LE TAUX DE MORTALITÉ DES DÉTENUS ÉTAIT DE 90% À 400% PLUS ÉLEVÉ QUE CELUI DE LA POPULATION GÉNÉRALE
Patrick Ball, statisticien américain, devant la barre
Les résultats des travaux de Patrick Ball sur le taux de mortalité dans les centres de détention au Tchad chargent Habré. Ce statisticien américain a révélé, vendredi, devant la Cour que le taux de mortalité dans les lieux de détention était beaucoup plus élevé que celui des détenus américains au Japon et des Allemands emprisonnés par les Russes pendant la Seconde guerre mondiale.
La Cour a recueilli hier les résultats de l’expert américain, Patrick Ball, sur la mortalité dans les centres de détention au Tchad durant la période 1982-1990. L’expert américain, qui a travaillé dans beaucoup de tribunaux internationaux notamment au Salvador, en Serbie, en Sierre Leone, a déclaré que le taux brut de mortalité était très élevé dans les centres de détention durant le règne de Habré.
Selon lui, le taux de mortalité était de 90% à 400 % plus élevé que celui de la population générale. Il compare la situation des prisons à Ndjamena à celle des centres de détention du Japon où étaient détenus des prisonniers de guerre américains. Et aussi des prisonniers allemands dans les geôles russes durant la Seconde guerre mondiale.
Pour lui, le taux de mortalité était supérieur au Tchad que dans les prisons japonaises et russes.
Pour le taux de mortalité journalier dans les centres de privation de liberté, toujours au Tchad, le statisticien l’a évalué à 0,6%. Mais cette moyenne n’était pas figée. Il y avait des pics. Par exemple, cite Patrick Ball, une certaine journée du 23 juin 1983 où sur 100 prisonniers, 2,3 étaient morts.
«C’était un taux exceptionnellement élevé», commente l’expert. Il n’a pas expliqué pour autant les causes de ces décès ni pourquoi il y avait ce jour-là autant de décès. «Ce n’était pas mon rôle.
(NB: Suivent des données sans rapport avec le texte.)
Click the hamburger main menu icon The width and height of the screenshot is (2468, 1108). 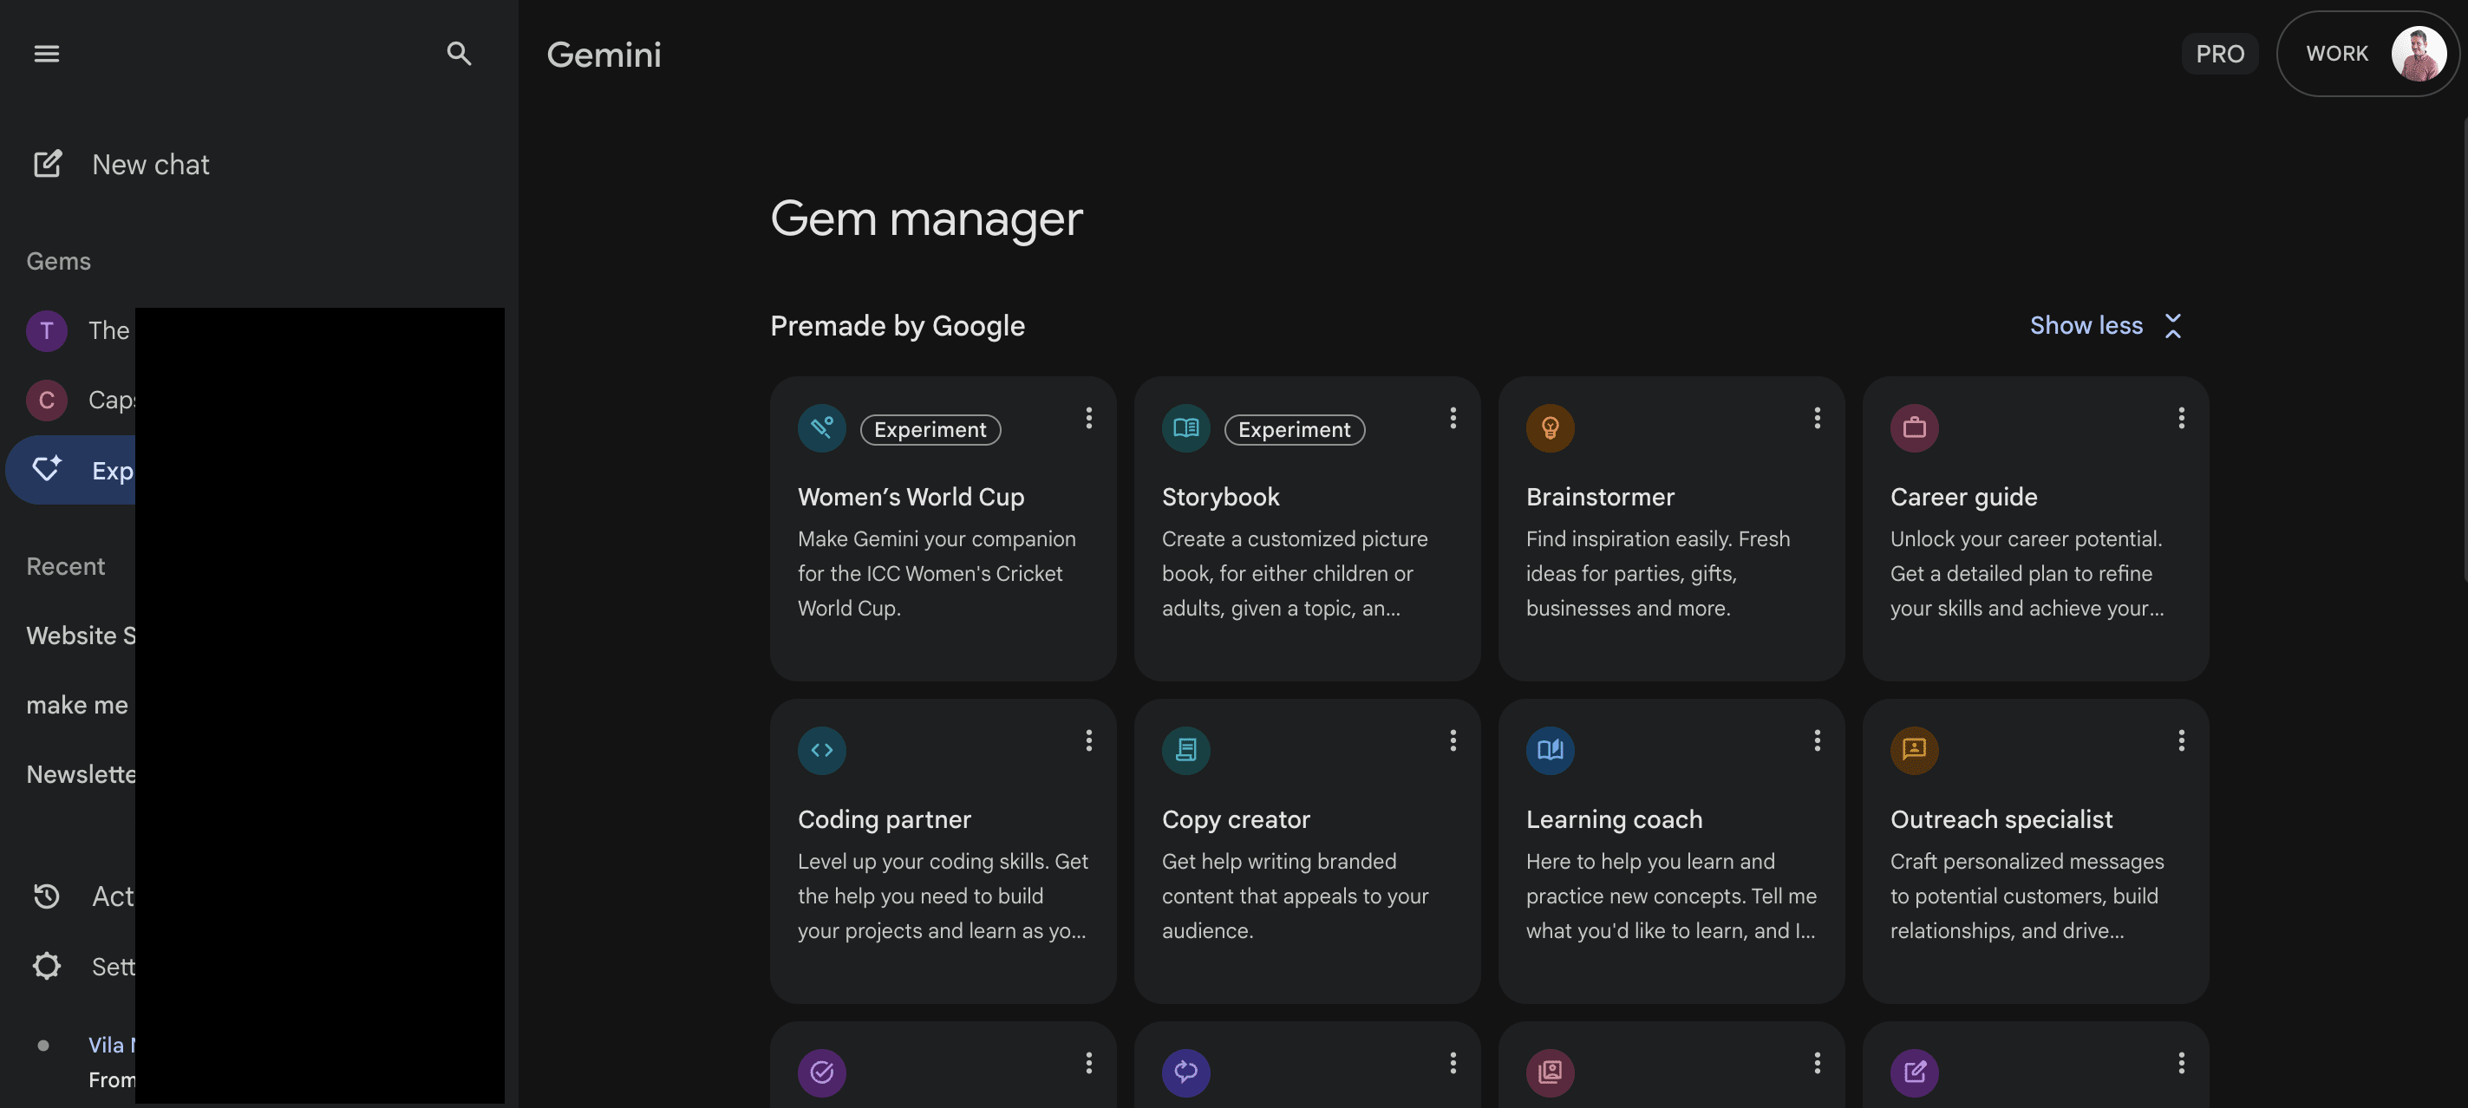point(46,54)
Je me suis contenté d’analyser ma base de données», a-t-il servi au Parquet.
En revanche, il est revenu sur le procédé utilisé pour arriver au taux de mortalité journalier : Il a divisé le nombre de détenus décédés par celui des prisonniers et multiplié le résultat par 100.
Patrick Ball a travaillé sur une base de données de 518 documents de la Dds, remis par les autorités judiciaires tchadiennes. Il a également analysé et exploité les déclarations des victimes sur la période 1985-1988. «Je n’ai pas pu travailler sur les 8 années (1982-1990), car j’ai trouvé les documents incomplets durant cette période», justifie-t-il devant la barre.
La défense a été loquace face à Patrick Ball. Elle s’est attardée sur la provenance des ressources de la structure de l’Américain. L’expert a déclaré que c’est l’organisation Open society qui le finance.
Me Mounir Balal de la défense voulait aussi savoir si l’expert avait travaillé pour l’Ong Human rights watch. Le témoin s’est contenté de répondre par l’affirmative avant de préciser que ce travail ne concernait pas ce dossier. L’audience reprend lundi prochain avec les auditions de Tobin Tanaka, Olivier Bercault et Bandjoum Bandoum.